PAGE:
=-=-=
The legality of a clause banning Deliveroo couriers from taking the firm to court over workers' rights could depend on the outcome of a similar case involving Uber, a lawyer has argued.

Couriers at the restaurant delivery firm and drivers at the App-based taxi company are both classed as self-employed.

According to the Guardian, a clause inserted into a Deliveroo courier's contract prevents a challenge against their employee status.

'You further warrant that neither you nor anyone acting on your behalf will present any claim in the employment tribunal or any civil court in which it is contended that you are either an employee or a worker,' the clause states.

Should a Deliveroo courier challenge the clause, a separate clause states they will be contractually required to pay the firm's legal costs.

Katarzyna Boguslawska, a corporate partner at Carter Lemon Camerons, said the provision 'serves more as a deterrent rather than an enforceable clause' given the reluctance of the courts to view clauses that restrict access to justice favourably.
=-=-=
ITEMS:
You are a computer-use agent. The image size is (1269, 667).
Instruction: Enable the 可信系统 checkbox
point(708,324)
=-=-=
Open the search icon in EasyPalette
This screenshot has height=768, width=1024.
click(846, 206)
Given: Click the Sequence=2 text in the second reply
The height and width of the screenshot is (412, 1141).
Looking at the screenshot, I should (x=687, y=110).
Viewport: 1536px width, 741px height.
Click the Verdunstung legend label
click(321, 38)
=-=-=
TASKS AND EXERCISES:
1. Extract the section of the Deliveroo article starting with "According to the" and going on through "to justice favourably.".
2. In the Deliveroo article, what would a courier who challenges the clause be contractually required to pay?
The entries come from a separate source.

TASK-BY-TASK OUTPUTS:
1.
According to the Guardian, a clause inserted into a Deliveroo courier's contract prevents a challenge against their employee status.

'You further warrant that neither you nor anyone acting on your behalf will present any claim in the employment tribunal or any civil court in which it is contended that you are either an employee or a worker,' the clause states.

Should a Deliveroo courier challenge the clause, a separate clause states they will be contractually required to pay the firm's legal costs.

Katarzyna Boguslawska, a corporate partner at Carter Lemon Camerons, said the provision 'serves more as a deterrent rather than an enforceable clause' given the reluctance of the courts to view clauses that restrict access to justice favourably.

2. The firm's legal costs.